Cyclic di-GMP regulates Mycobacterium tuberculosis resistance to ethionamide

Abstract

Tuberculosis is still on the top of infectious diseases list on both mobility and mortality, especially due to drug-resistance of Mycobacterium tuberculosis (M.tb). Ethionamide (ETH) is one of effective second line anti-TB drugs, a synthetic compound similar to isoniazid (INH) structurally, with existing severe problem of ETH resistance. ETH is a prodrug, which is activated by Etha inside M.tb, and etha is transcriptionally repressed by Ethr.
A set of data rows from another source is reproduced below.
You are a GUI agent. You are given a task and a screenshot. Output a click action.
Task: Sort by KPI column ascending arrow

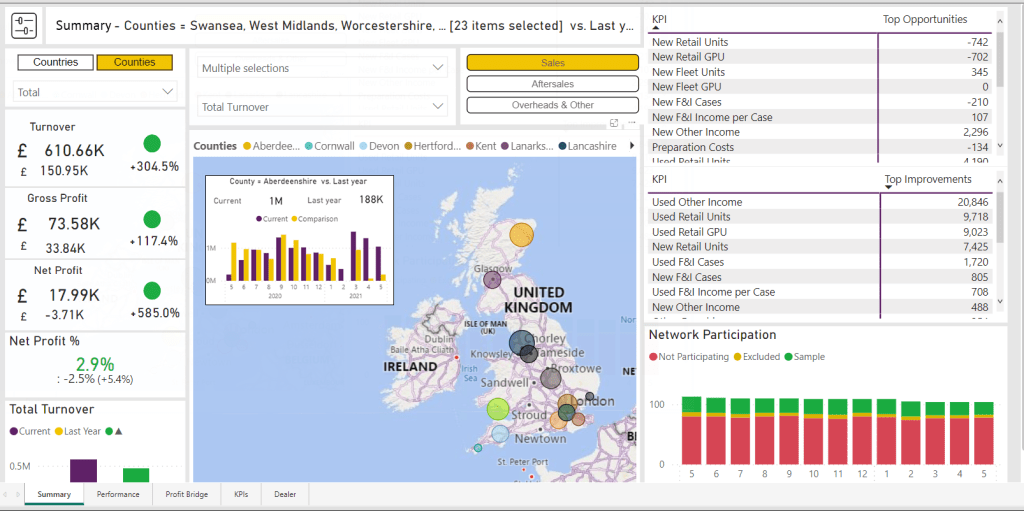pyautogui.click(x=656, y=28)

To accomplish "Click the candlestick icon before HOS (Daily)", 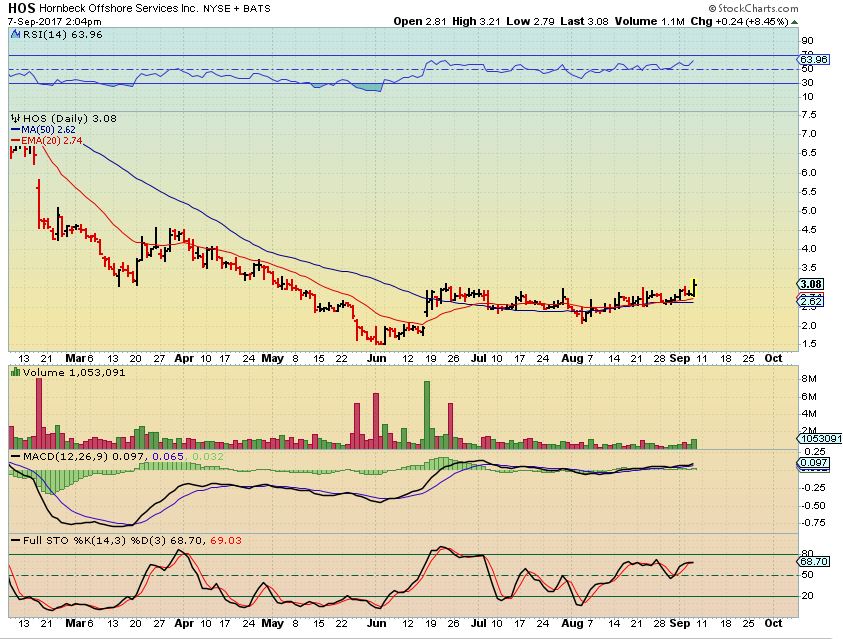I will pos(16,118).
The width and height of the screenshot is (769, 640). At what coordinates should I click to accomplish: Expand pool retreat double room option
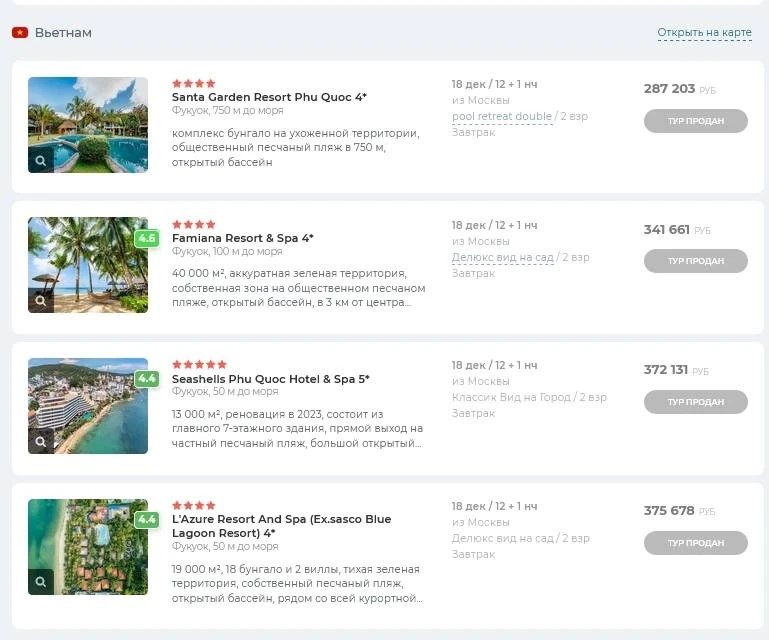click(x=502, y=116)
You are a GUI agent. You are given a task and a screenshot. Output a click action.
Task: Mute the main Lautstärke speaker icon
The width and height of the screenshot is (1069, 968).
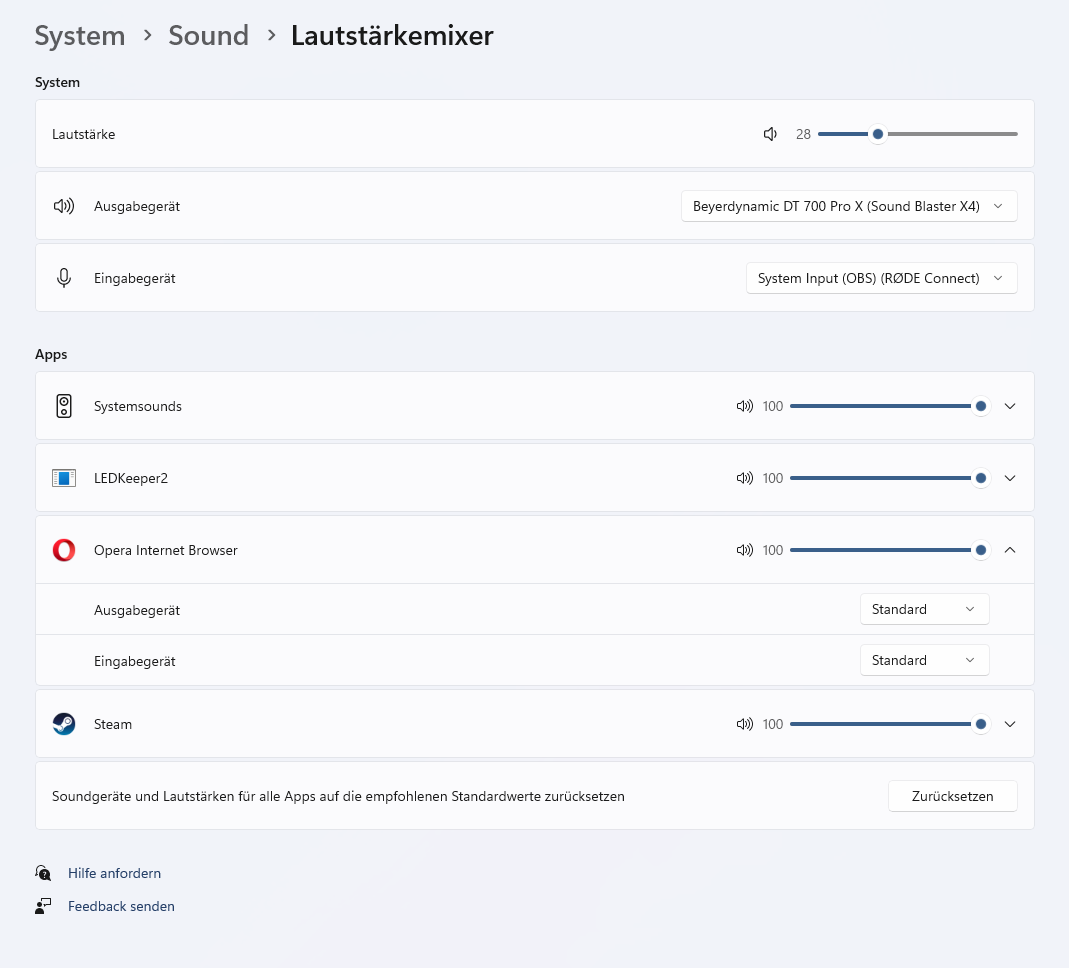tap(770, 134)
We found that c-di-GMP could bind Ethr, enhanced the binding of Ethr to the promoter of etha, and then repressed the transcription of etha, thus caused resistance of M.tb to ETH. Through docking analysis and in vitro validation, we identified that c-di-GMP binds 3 amino acids of Ethr, i.e., Q125, R181 and E190, while the first 2 were the major binding sites. Homology analysis showed that Ethr was highly conservative among mycobacteria. Further docking analysis showed that c-di-GMP preferentially bound proteins of TetR family at the junction hole of symmetric dimer or tetramer proteins. Our results suggest a possible drug-resistance mechanism of ETH through the regulation of Ethr by c-di-GMP.